Structurer la réduction des phytos, la bonne résolution 2018 !

Mardi 16 janvier 2018 par Alexandre Abellan

Devant fédérer les acteurs de la filière vin, le projet TIGA aquitain doit également devenir un lieu d’échange avec les citoyens. Et notamment les riverains, qui n’ont pas encore été sollicités.Devant fédérer les acteurs de la filière vin, le projet TIGA aquitain doit également devenir un lieu d’échange avec les citoyens. Et notamment les riverains, qui n’ont pas encore été sollicités. - crédit photo : Alexandre Abellan (Vitisphere)
Accompagnant le mouvement de fond de la filière et de la société sur la baisse des intrants, le plan régional de mise réseau des innovations viticoles a l’année pour se concrétiser.

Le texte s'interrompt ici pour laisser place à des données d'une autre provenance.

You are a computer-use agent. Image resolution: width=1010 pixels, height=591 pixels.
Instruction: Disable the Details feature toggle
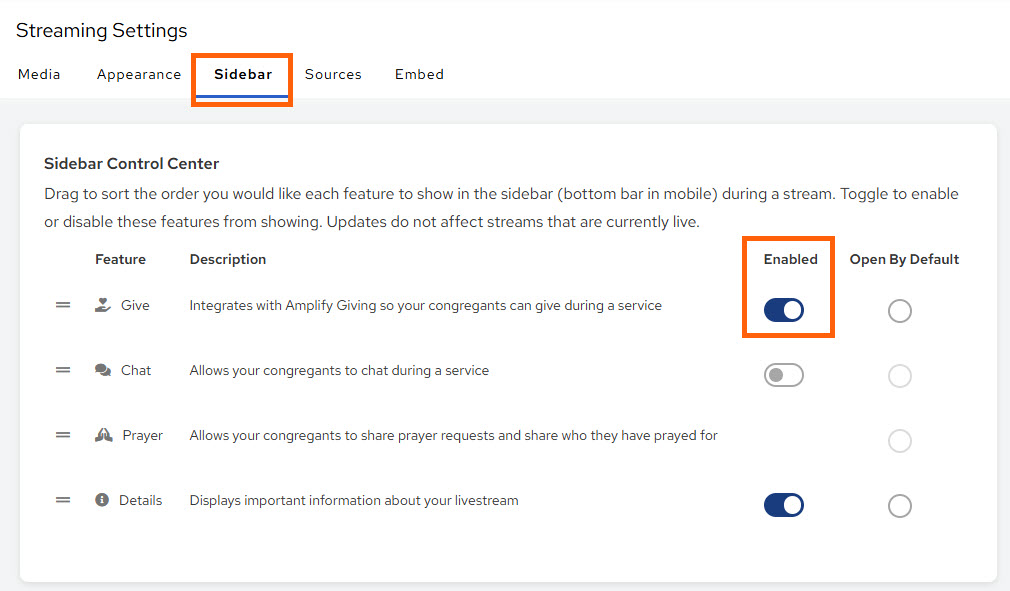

Sélectionné ce début d’année par la Caisse des Dépôts, le projet de « laboratoires à grande échelle de la réduction de l'usage des pesticides » de la région Aquitaine se prépare désormais à disputer les finales des Territoires d’Innovation Grande Ambition. Avant l’appel à projet définitif de l’été et la clôture des candidatures en fin d’année, « il y a encore beaucoup de travail » résume Jean-Pierre Raynaud, le vice-président du conseil régional de Nouvelle-Aquitaine, délégué à l’agriculture.

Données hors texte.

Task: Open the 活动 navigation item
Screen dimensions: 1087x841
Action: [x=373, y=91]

Présentant ce 15 janvier l’avant-projet et ses nombreux partenaires, la Région se replaçait dans la suite du plan de réduction de l’usage des pesticides signé en juillet 2016 avec la Chambre d’Agriculture de Gironde et le Conseil Interprofessionnel du Vin de Bordeaux. Une initiative qui a permis une prise de conscience : « on s’est rendu compte que tous les opérateurs du vignoble travaillent sur le sujet, mais qu’il n’y a pas de structuration » analyse Lydia Héraud, la conseillère régionale en charge de la viticulture et des spiritueux à la Région.

180 millions € à la clé

Cherchant à créer un entraînement vertueux, la Région se donne comme premier objectif « de partir de la problématique des phytos pour changer de modèle viticole et développer de nouvelles pratiques pour s’adapter au changement climatique et à résoudre l’effondrement de la biodiversité » esquisse Lydia Héraud.

Ayant obtenu 400 000 euros pour finaliser son projet, la Région compte bien remporter l’appel à projet et débloquer les 50 millions d’euros prévus pour chaque vainqueur sur dix ans. D’après les premières estimations, le budget global du projet pourrait s’élever à 180 millions €.